IN. : cette campagne se déploie de manière puissante. Pouvez-vous nous rappeler son étendue exacte ?
D.W-B. : elle s’adresse à la fois au grand public et aux leaders d’opinion, donc elle est présente en presse news magazine, en affichage dans le métro parisien, dans les aéroports, dans les gares TGV, en presse, en digital sur les réseaux sociaux.
IN. : est-elle vouée à durer ?
D.W-B. : une prochaine vague de visuels toujours dans le même esprit abordera d’autres objectifs par métiers. Les premiers thèmes, concernaient l’augmentation de la part des renouvelables, l’accélération de notre trajectoire en matière de décarbonation. Celui des réseaux de chaleur provenant de l’énergie éolienne, de l’énergie solaire, toujours pour le grand public, est destiné plus particulièrement à la presse dès la semaine prochaine. Et oui, cette campagne a vocation à vivre dans le temps avec l’idée de mettre à jour régulièrement, de réajuster nos résultats.
IN. : quid du gaz vert qui n’est pas très « médiatisé », si ce n’est par GrDF tout récemment, et sur un tout autre ton, disons ?
D.W-B. : le premier point sur le gaz vert, et des études que l’on a menées en Europe le montrent, c’est que les gens ne savent pas très bien de quoi il s’agit, et comment cela fonctionne d’où cette campagne GrDF que vous avez citée, dont l’objectif est justement de rendre le terme plus populaire, de faire connaître ses avantages, de son absolue nécessité dans le futur. Car c’est une conviction absolue chez Engie : nous aurons besoin durablement de gaz vert donc il est essentiel de décarboner ces gaz parce qu’il y a certains usages qu’on ne pourra pas résoudre y compris économiquement, avec l’électricité, notamment dans l’industrie, dans la mobilité lourde. Donc oui, il est essentiel de décarboner ces gaz afin qu’ils deviennent verts. La France est d’ailleurs plutôt assez en avance par rapport à d’autres pays d’Europe, cela reste encore une faible partie de la consommation en France mais cela se développe enfin assez rapidement, même si les dispositifs ne sont pas du tout au même stade de développement que les électriques, l’énergie solaire éolienne.

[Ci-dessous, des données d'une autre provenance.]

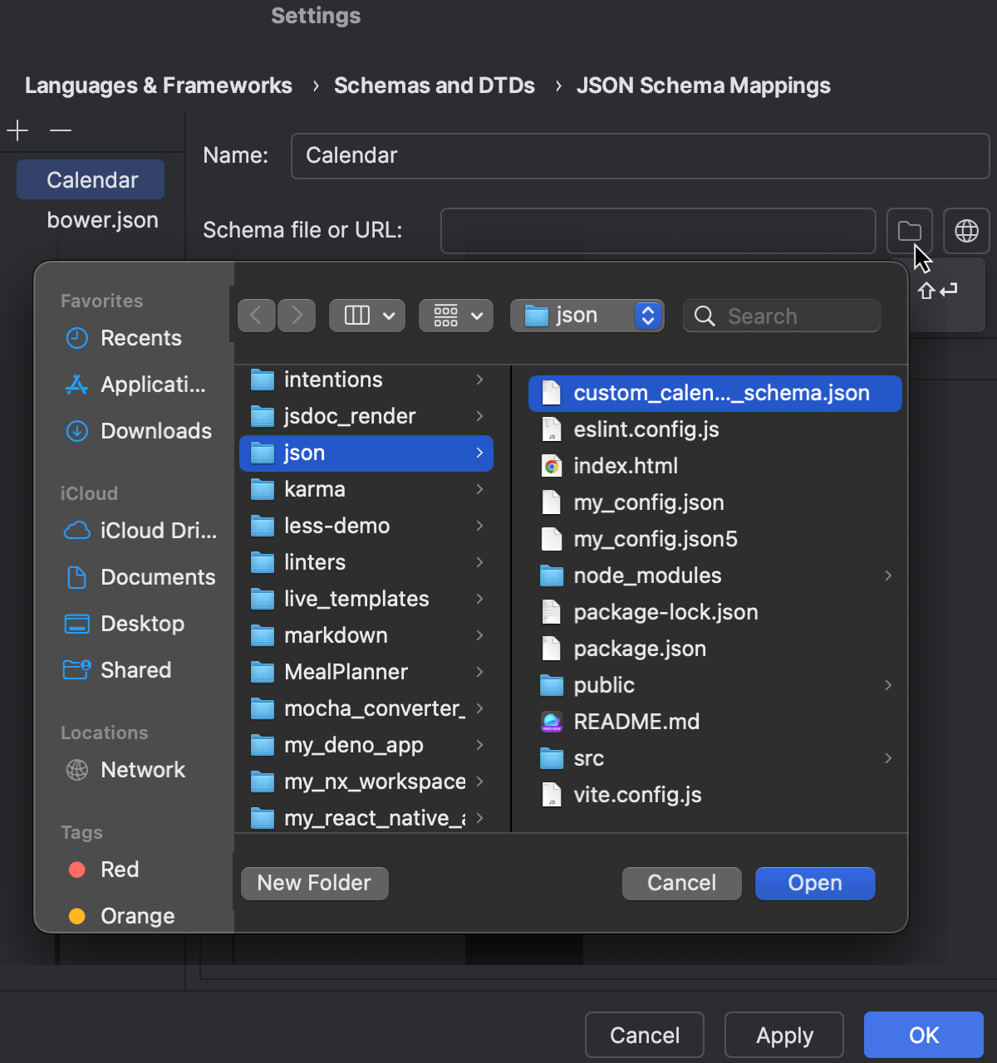Open the Downloads folder
Viewport: 997px width, 1063px height.
coord(155,431)
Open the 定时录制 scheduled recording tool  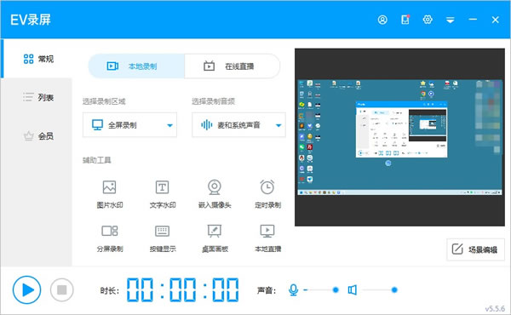point(267,194)
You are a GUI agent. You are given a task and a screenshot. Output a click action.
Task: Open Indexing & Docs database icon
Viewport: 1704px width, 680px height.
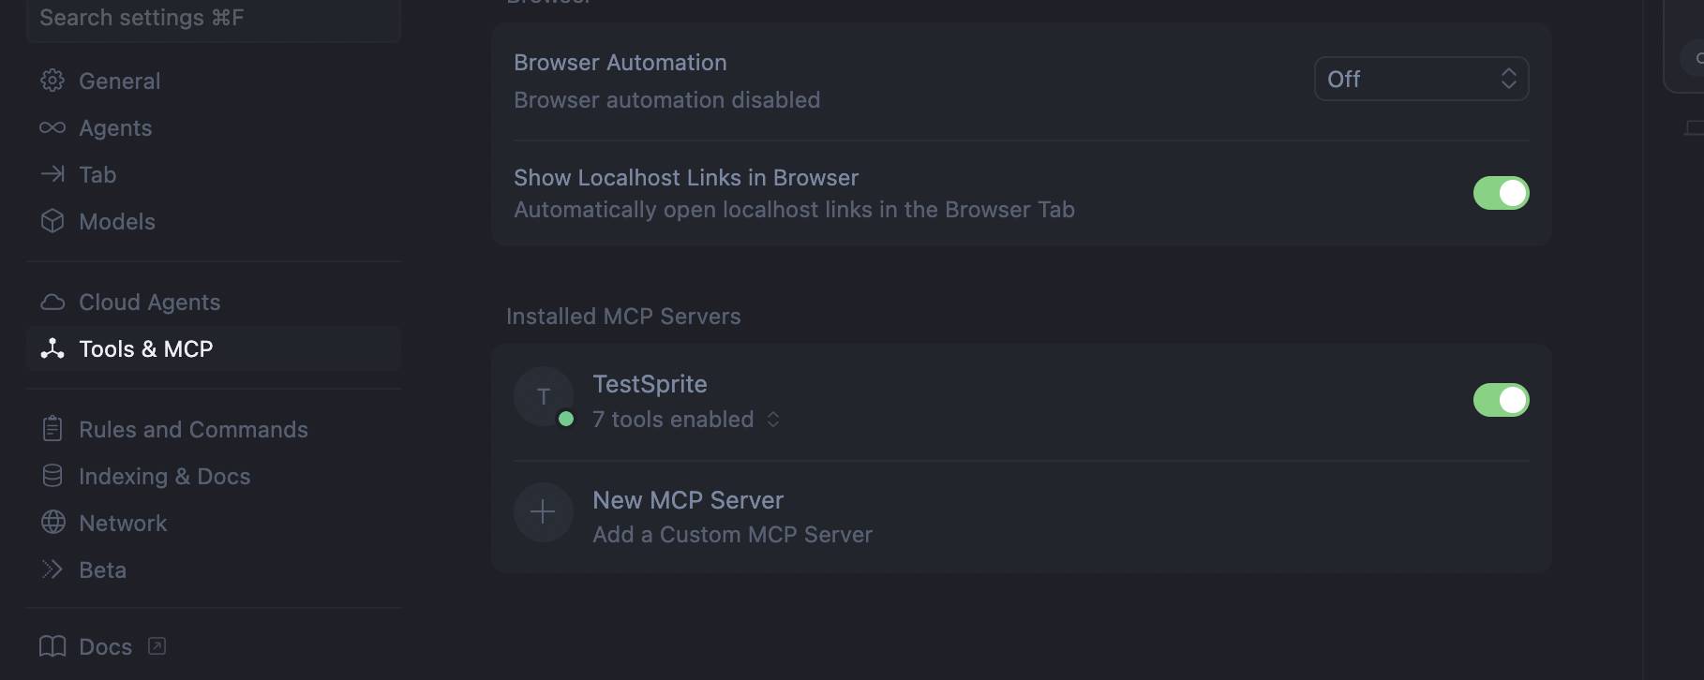[x=53, y=476]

IN. : vous dites que vous allez donc continuer sur cette lancée, d’information directe humble sur le travail finalement qui est accompli…
D.W-B. : il y aura toujours besoin d’expliquer que nous sommes en train de progresser sur cette transition énergétique, qu’elle est possible, qu’elle est à notre portée et qu’elle est en train de se réaliser… C’est un mouvement qui est à la fois extrêmement complexe, comme je le disais tout à l’heure, qui touche tout le monde, on comprend bien le rôle majeur que va jouer la décarbonation d’énergie dans la lutte contre le réchauffement climatique, nous continuerons je pense de parler de ce que nous faisons, comme d’une preuve de notre engagement, de notre progression.
IN. : les dérèglements climatiques qui s’amplifient ont-ils un effet direct sur cet immense chantier que vous menez ?
D.W-B. : je pense que cela nous oblige à intégrer ces contraintes dans le plan de développement des projets mais cela ne les ralentit pas.
IN. : enfin, Publicis est l’agence du groupe depuis dix ans. À votre arrivée a-t-il été question de lancer un appel d’offres, comme cela se fait couramment ?
D.W-B. : la question ne s’est pas posée. Publicis est un partenaire depuis dix ans, travaille sur d’autres dossiers et vous savez, l’avantage quand vous travaillez dans la durée avec une agence, c’est qu’elle vous connaît bien, qu’elle connaît bien les enjeux. Du coup, l’expérience de notre agence, la qualité de notre relation et cette proximité ont beaucoup de valeur.